抜粋:
▬▬▬▬▬▬

Lucky Kilimanjaro 熊木幸丸、ダンスミュージックで表現する人間の複雑性 「誰にでも存在する地獄をちゃんと認めたい」

ラッキリ熊木、ダンスと人間の複雑性

頑張って自分を定義しなくてもいい

――流動性という話で言うと、「果てることないダンス」の〈体じゃなくこの反応こそが私だと〉というフレーズを思い出しました。やはり「動き」が大事というか、性別とか肩書きとか職業とか、そういうもので人は自分を定義づけようとするけど、ラッキリの視点はそういうものではないですよね。

熊木:大体、定点で考えちゃいますよね。でも、実際には、「私は○○である」と言葉にした瞬間には、時間軸的にはもうそこから離れちゃっているわけで。なので、違和感があるんです。明日の自分は違う自分かもしれない。そういう人間の複雑なバランスで心の状態は成り立っていると思いますし、そこにある「動き方」自体が、その人だと思っています。なので、自分が踊れない人間だと思っている人こそ、こういう音楽を聴いてほしいですね。それで、「人間ってもっと複雑で面白いのかもな」って思ってもらえればいいなと思います。

――「ファジーサマー」では〈いつだって言葉は間に合わない〉と歌っているけど、そういう言葉にできない状態自体を柔らかく肯定しているような曲ですよね。複雑さの肯定というか。

熊木:人間って複雑なので、「多少諦めちゃえば?」って思うんですよね(笑)。そんなに頑張って自分を定義しなくてもいいし、ひたすら自分の心の動きだけを追っていけばいい。どれだけ自分は変わらないと思っても、社会の状態が変われば自分の状態は絶対に変わるし。定点にい続けることって絶対に無理なんですよ。要は、「雑に生きればいいんじゃない?」っていう感じです(笑)。

――(笑)。「ファジーサマー」の歌詞に出てくる「ゴロゴロ」という表現は、「週休8日」でも引用されていた漫画『波よ聞いてくれ』のセリフからとっているそうですね。

熊木:そう、すごく好きなんですよ。「胸がゴロゴロする」という表現、すごくいいなと思って。「胸が張り裂けそう」とかいろいろ表現はありますけど、「ゴロゴロ」って単純に可愛いですよね(笑)。そうやって言葉にするだけでちょっと方向が変わってくるじゃないですか。特にこの曲は、言葉が間に合わないような感覚とか、背骨がないように感じる感覚とか、そういうものを歌っているから。それを「ゴロゴロ」と表現するのは、立体感が出るなと思って。

▬▬▬▬▬▬

資料部分:

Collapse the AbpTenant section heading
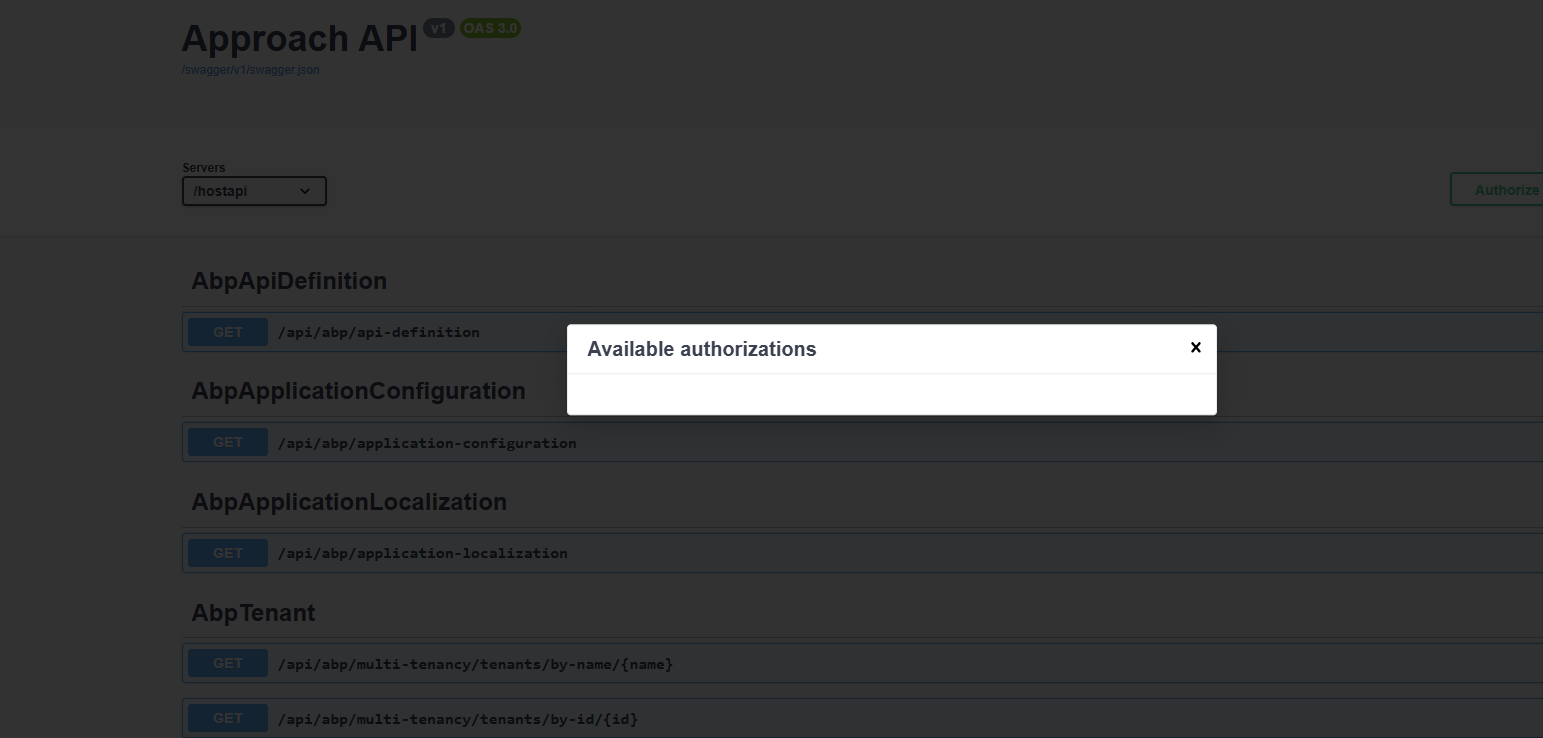coord(253,613)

▬▬▬▬▬▬

小問: 熊木幸丸のインタビューから、「Lucky Kilimanjaro 熊木幸丸、ダンスミュージックで表現する人間の複雑性」を含む箇所を起点とし、「もらえればいいなと思います。」の後で区切って、その範囲を一字一句変えずに引用しなさい。

解答:
Lucky Kilimanjaro 熊木幸丸、ダンスミュージックで表現する人間の複雑性 「誰にでも存在する地獄をちゃんと認めたい」

ラッキリ熊木、ダンスと人間の複雑性

頑張って自分を定義しなくてもいい

――流動性という話で言うと、「果てることないダンス」の〈体じゃなくこの反応こそが私だと〉というフレーズを思い出しました。やはり「動き」が大事というか、性別とか肩書きとか職業とか、そういうもので人は自分を定義づけようとするけど、ラッキリの視点はそういうものではないですよね。

熊木:大体、定点で考えちゃいますよね。でも、実際には、「私は○○である」と言葉にした瞬間には、時間軸的にはもうそこから離れちゃっているわけで。なので、違和感があるんです。明日の自分は違う自分かもしれない。そういう人間の複雑なバランスで心の状態は成り立っていると思いますし、そこにある「動き方」自体が、その人だと思っています。なので、自分が踊れない人間だと思っている人こそ、こういう音楽を聴いてほしいですね。それで、「人間ってもっと複雑で面白いのかもな」って思ってもらえればいいなと思います。